Book Review: Fitness Kills

Author: Helen Barer
Publisher: Thompson Gale
ISBN: 13 978-1-59414-585-8; 10 1-59414-585-7

Nora Franke, a food critic for MetroScene Magazine, is juggling several projects at Rancho de las Flores, a spa in Baja California. Professionally, she is assisting the spa in its efforts to update its menu and produce a cookbook. Personally, she is losing excess weight and sorting out a stalled love affair. All of these projects are interrupted when murder comes to Rancho de las Flores.

Alan Nardy, a regular spa guest whom Nora never met, is found dead in the mountains on a Sunday morning.

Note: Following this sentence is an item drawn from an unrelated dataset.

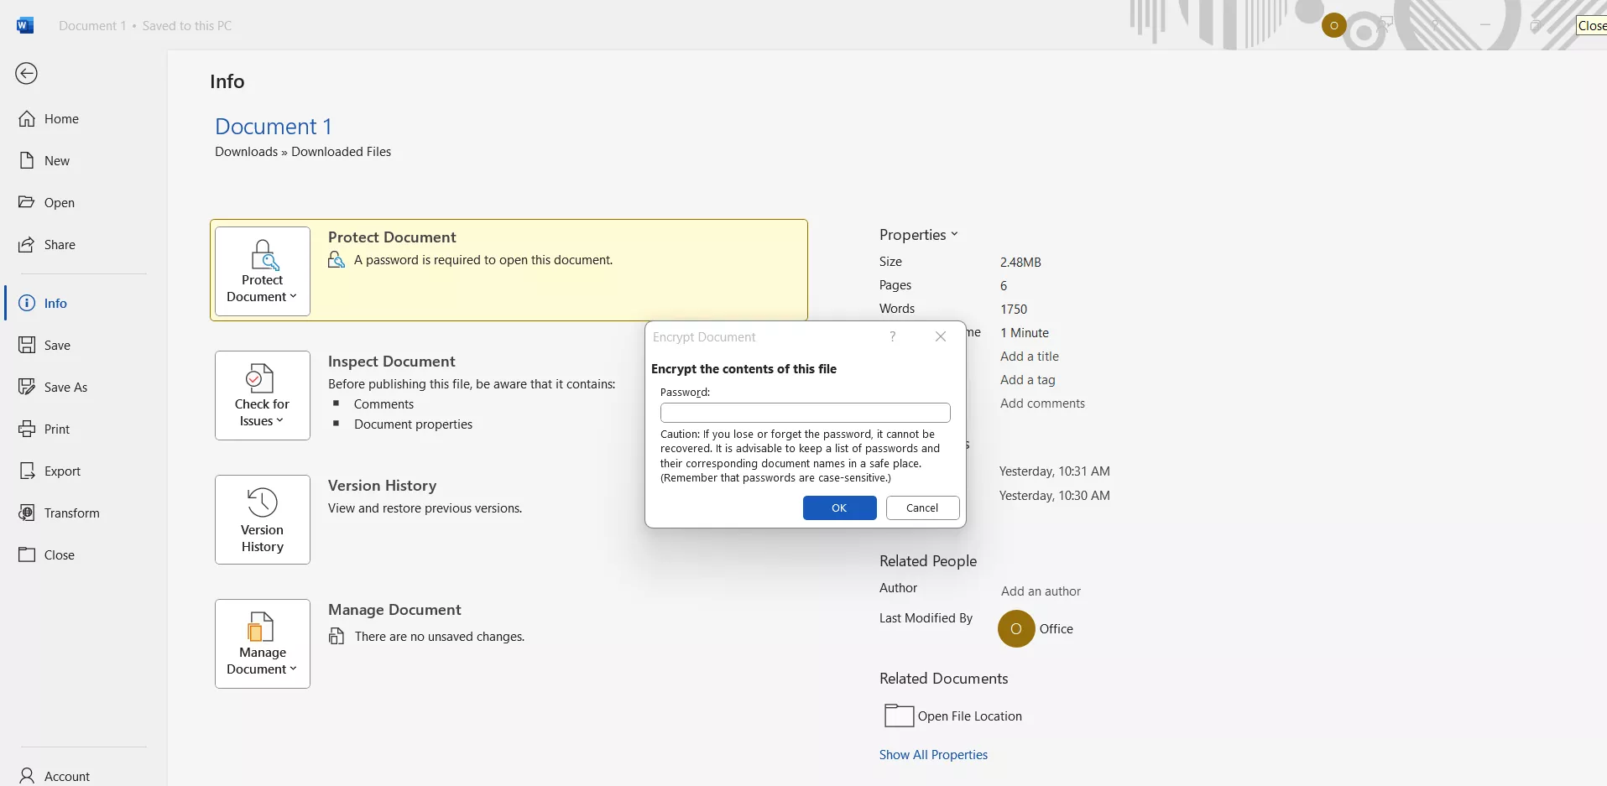1607x786 pixels.
Task: Click the back arrow icon
Action: [x=27, y=74]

The next evening, Nora and several others watch helplessly as Cece Clayton, another regular guest and a friend of Alan’s, sips a poisoned beverage and dies before their eyes. Throughout the week, Nora is injured in several inexplicable, but clearly dangerous, encounters. This formerly idyllic health spa has quickly become one of the unhealthiest venues on the planet. Nora is spurred to action by the realization that she must solve the murders before she becomes the next victim.

Fitness Kills reads like Agatha Christie on steroids. As Christie often did, Barer sets her mystery in an exotic, isolated locale. Although Barer tries, like Christie, to limit her cast to a small number of characters, she does not succeed in this endeavor. There are several bit characters that could (and should) have been trimmed. Unlike Christie, Barer does not conclude the story with a public confrontation and revelation of the killer’s identity. Perhaps it’s a reflection of our age that, even though Nora identifies and confronts the murderer, the book ends in a distinctly postmodern fashion. I find this type of ending unsatisfying, but that probably has more to do with me as a reader than it does with either the author or the story.

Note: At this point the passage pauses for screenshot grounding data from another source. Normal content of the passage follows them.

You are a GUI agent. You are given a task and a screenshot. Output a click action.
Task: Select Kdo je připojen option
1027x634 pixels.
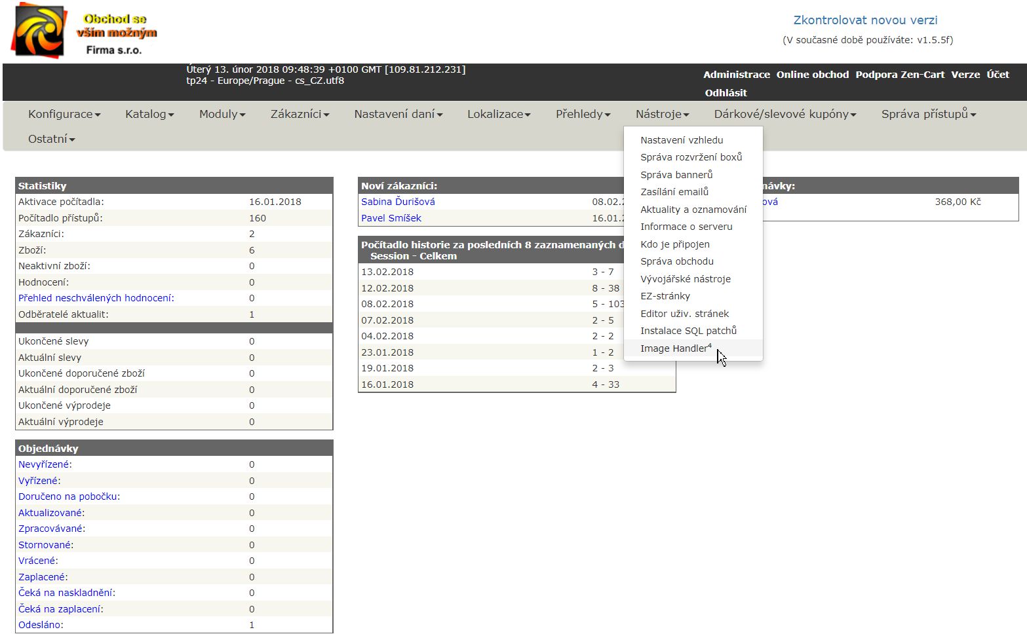[674, 244]
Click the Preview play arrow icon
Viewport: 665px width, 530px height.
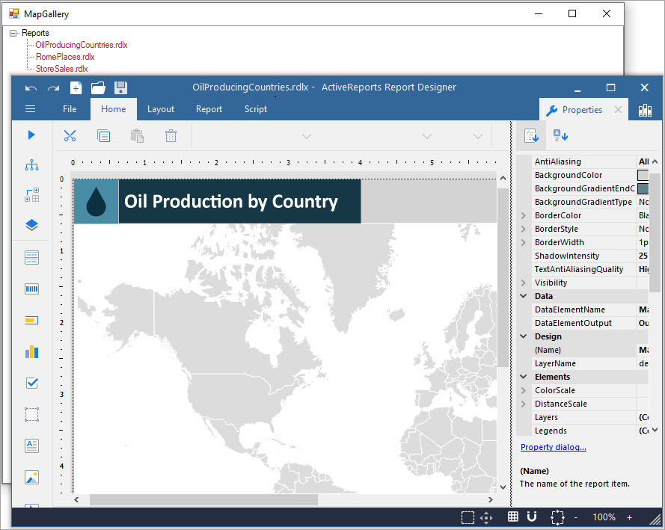tap(31, 135)
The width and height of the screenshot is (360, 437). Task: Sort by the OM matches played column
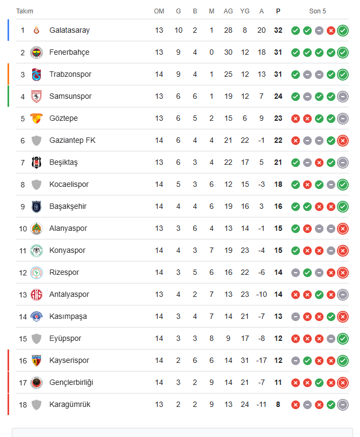(159, 11)
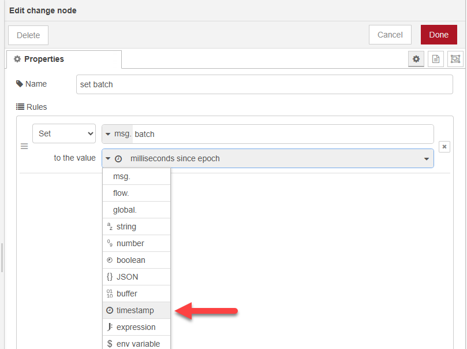Open node description document icon
This screenshot has width=467, height=349.
click(436, 59)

The story’s momentum starts briskly and never lets up. It is not a gripping, suspenseful tale, but it is entertaining. The characters are varied: some are quirky, some are fun, some are annoying, some are funny, some are intriguing and some are tiresome. Nora is quirky, fun, funny and intriguing, a mildly flawed yet likeable heroine. The plot, like all good mysteries, is littered with red herrings and false leads. Nevertheless, the clues regarding the killer’s identity are clearly visible, perhaps too much so, to the astute reader.

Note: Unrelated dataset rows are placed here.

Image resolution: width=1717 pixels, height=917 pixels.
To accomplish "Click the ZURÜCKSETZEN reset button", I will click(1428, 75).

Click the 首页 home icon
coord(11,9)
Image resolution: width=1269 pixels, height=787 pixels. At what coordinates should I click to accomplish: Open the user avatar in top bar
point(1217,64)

Helen Barer has much experience as a non-fiction author. Fitness Kills is her first Nora Franke mystery (the second one is underway). In this book, Barer’s overall skill as a writer is obvious, but her relative inexperience as a fiction writer is also evident. Her pacing, plotting and setting development are generally satisfactory, though her plotting and setting techniques could be improved. In general, however, her character development is the area in which she has the most room to grow. This does not mean that Fitness Kills is a poor effort. To the contrary, Nora Franke is a fine character who will be able to engage and hold readers for years to come. I, for one, am looking forward to developing a lifelong reading relationship with Nora and her cohorts. Other mystery fans also may want to start right at the beginning of this series so that they too may share in the pleasure of watching this character and her author as they grow together.

Monday, August 06, 2007

Quickie Comment: The Meaning of Jesus

Authors: Marcus J. Borg & N.T. Wright
Publisher: HarperOne
ISBN-10: 0060608765
ISBN-13: 978-0060608767

Borg and Wright are two of the leading contemporary scholars engaged in studying the life, ministry, message and meaning of Jesus Christ. Both men are outstanding scholars and fine writers. This book contains their dialog about such issues as Jesus' humanity and divinity, the historicity and significance of his deeds and teachings, the historicity and meaning of his death and resurrection, the meaning of "second-coming" doctrines and the mission of the Christian Church in the 21st century.

Each section of the book is divided into two chapters written by each of the authors. The authors lay out their points of view and frequently identify points at which they agree with and differ from each other. Borg, a member of the Jesus Seminar, generally takes more liberal positions than Wright. It is likely that most evangelical Christians will find themselves agreeing with Wright's more orthodox positions rather than Borg's. Nevertheless, Wright throws some curveballs that may make conservative Christians wince. One example is his view of the significance, or lack thereof, of the Christmas narratives and the Virgin Birth (which should probably be called the Virgin Conception) doctrine. Wright may be the more conservative participant in this dialog, but it is simplistic to distinguish his views as merely "conservative" and Borg's as merely "liberal." The positions of both men are far more nuanced than such labels can convey. Having said that, Borg's views of both Jesus' conception and his resurrection may well scandalize conservative Christians. While Wright throws effective curveballs, Borg's knuckeballs are truly wonders to behold.

In spite of their significant theological and interpretive differences, Borg and Wright have been friends for well over two decades. Their mutual respect is displayed throughout the book and their critiques of each other's views are always delivered courteously. Throughout the book they offer a fine example of how to conduct substantive dialog without rancor. This book, which should be a welcome addition to the vast literature of Jesus studies, gives Christians from the full spectrum of faith interesting insights to ponder.